**THE PROBLEM:** Write out the lines starting at the one that holds "Where should I click to: Select" and ending with the final line of the data, exactly and with no others.
=== GIVEN DATA ===
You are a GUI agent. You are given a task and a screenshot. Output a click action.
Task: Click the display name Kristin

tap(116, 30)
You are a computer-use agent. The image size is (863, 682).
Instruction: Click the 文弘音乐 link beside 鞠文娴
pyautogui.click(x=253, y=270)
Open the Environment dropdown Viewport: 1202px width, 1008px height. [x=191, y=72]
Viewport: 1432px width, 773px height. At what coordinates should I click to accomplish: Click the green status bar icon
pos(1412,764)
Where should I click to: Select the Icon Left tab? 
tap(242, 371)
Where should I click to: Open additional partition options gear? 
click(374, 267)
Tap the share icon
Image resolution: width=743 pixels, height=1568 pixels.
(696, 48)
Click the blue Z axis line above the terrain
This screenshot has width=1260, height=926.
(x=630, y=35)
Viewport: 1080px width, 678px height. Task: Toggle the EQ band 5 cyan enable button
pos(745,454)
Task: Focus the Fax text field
===
**ANSWER:**
Where should I click to: Select the Icon Left tab? 
tap(242, 371)
Where should I click to: Open additional partition options gear? 
click(374, 267)
Tap the share icon
Image resolution: width=743 pixels, height=1568 pixels.
(696, 48)
Click the blue Z axis line above the terrain
This screenshot has width=1260, height=926.
(x=630, y=35)
Viewport: 1080px width, 678px height. Task: Toggle the EQ band 5 cyan enable button
pos(745,454)
Task: Focus the Fax text field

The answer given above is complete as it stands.